Except for the bombshell about the NAMB leader, most of the incidents and individuals had been previously disclosed online or in print. Some people welcomed Guidepost’s recommendations, and others praised the narrower, and materially different, recommendations of the SATF issued on June 1.
But there was also widespread criticism of the recommendations as not biblical, not Baptist, and not just. Guidepost proposed that the SBC should maintain an “offender information system,” a public list of those “credibly accused” of sexual abuse and those who “aided and abetted” them. As Matthew Schmitz noted in the Wall Street Journal, this standard “trample[s] the rights of the accused.” In the American Reformer, one of us compared the process to federal Title IX tribunals imposed by the Obama administration on colleges, another “process” that was famously criticized by legal experts for lacking adequate fairness.
Independent Contractor Celebrates Gay Sex
Then, just after the report’s release, Guidepost kicked off a public celebration of LGBT Pride Month, announcing on Twitter that it was an ally of progress and equality, directly opposed to the declaration of the SBC’s “Baptist Faith & Message” that homosexuality and same-sex marriage is sin. Guidepost’s CEO is a graduate of Baylor University, a historically Baptist school, and it had purportedly hired a number of “Baptist subject matter experts,” but Guidepost evidently declined to reverse course.
Clearly, the Task Force has been caught off-guard, first by the Guidepost recommendations, then by its flagrant opposition to the convention’s theology of sex, marriage, and what constitutes an abuse of sexuality. Once touted as experts that understood Baptists, Guidepost is now excused as a mere private investigator.
Also, rather than forward Guidepost’s recommendations, the task force claims they were always tasked with reproducing recommendations to suit the SBC, even though only a few days separate the report’s release and the SBC’s annual meeting. Even the SATF’s recommendations appear tentative; the initial recommendations were published on June 1. A week later, the task force substantially revised them and deleted prior drafts from their blog.
So it is concerning that the task force is resorting to the same dysfunctional habits that Guidepost criticized in the old guard.

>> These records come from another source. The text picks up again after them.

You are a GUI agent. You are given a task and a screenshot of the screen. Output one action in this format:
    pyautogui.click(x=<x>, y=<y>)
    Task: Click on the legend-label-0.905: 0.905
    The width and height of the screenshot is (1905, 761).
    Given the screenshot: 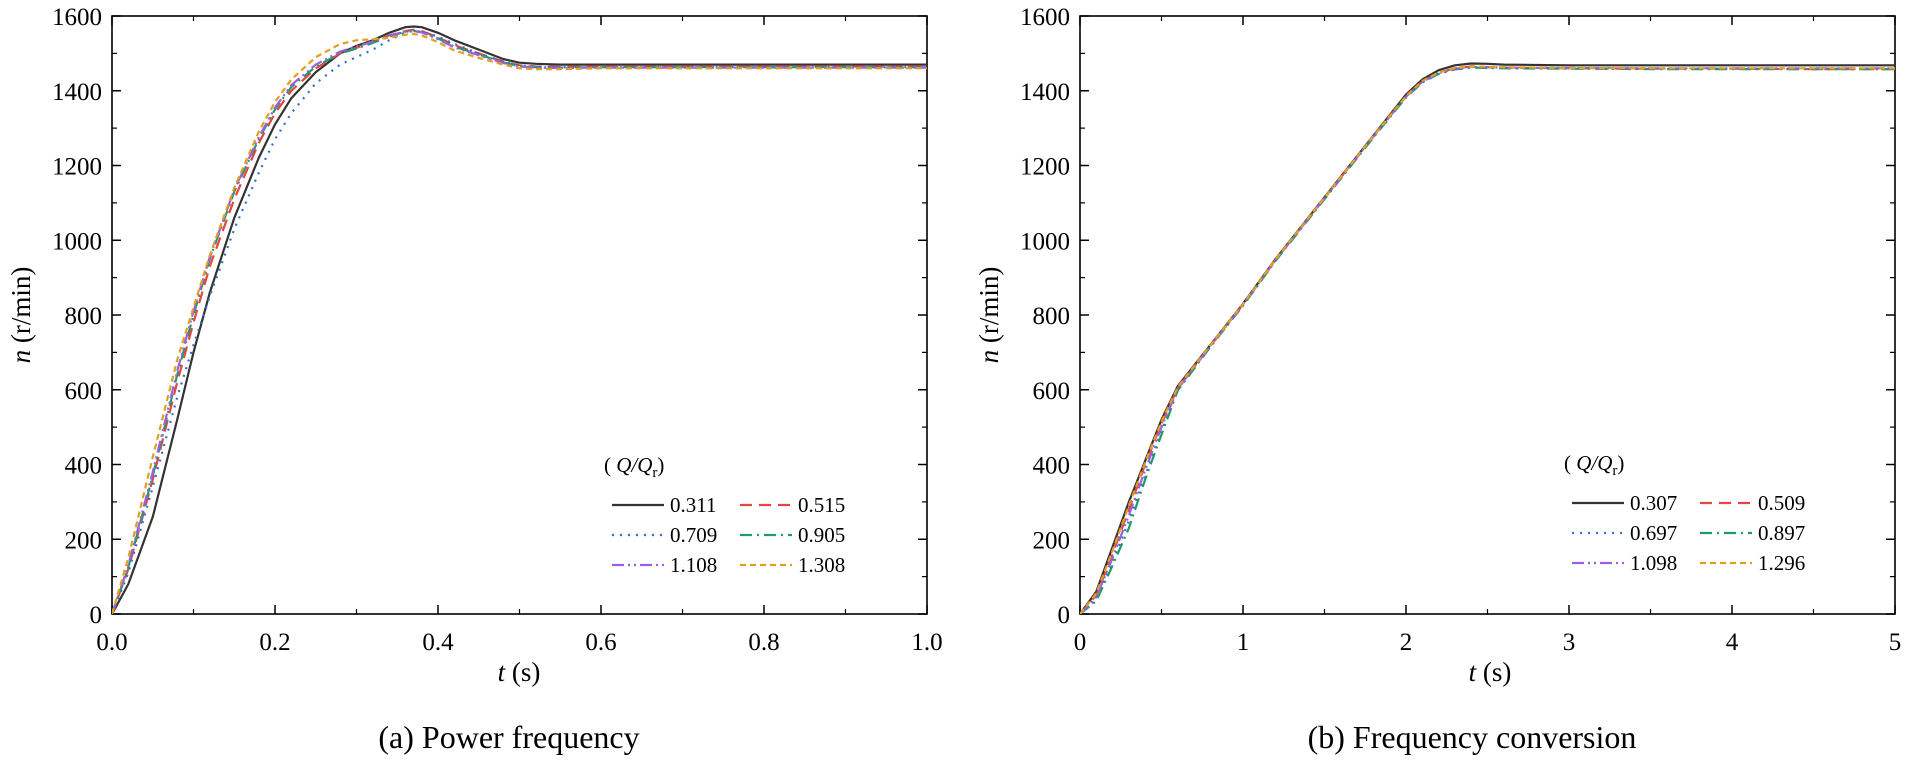 What is the action you would take?
    pyautogui.click(x=822, y=535)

The task force is letting legal risk aversion limit the experts’ recommendations. And it is trying to get carte blanche authority from messengers to do the sausage-making for them, out of public view.
Messengers should not give their SATF friends a blank check, any more than the EC trustees should have given their lawyer friends a blank check. Even good people with good intentions are poorly served by unaccountable systems.
An Extrajudicial Process for Judging Accusations
Enter Matthew Martens, a Washington, D.C., lawyer for death row inmates and a former clerk for Chief Justice William Rehnquist. Martens is a gifted advocate, but, by his own description, not an SBC insider nor a messenger to any prior convention, so perhaps he is not as familiar with the culture of dysfunctional SBC experts asking to be trusted to do the right thing in the back room.
Writing for the SBC’s in-house news service, Martens says SBC messengers should approve the SATF’s Recommendation II, including blanket authority to “create a ministry check website.” This appears to be a much-reduced version of the “offender information system” recommended by Guidepost.
The “MinistryCheck” site proposes to keep a permanent record of pastors, denominational workers, ministry employees, and volunteers who have been “credibly accused” (a minimal standard that the accusation is more likely than not true) of sex acts that violate local laws. If a judge or jury has not decided the question, the SATF proposes that outside lawyers could be hired, in some cases by the SBC, to write opinion letters after an investigation.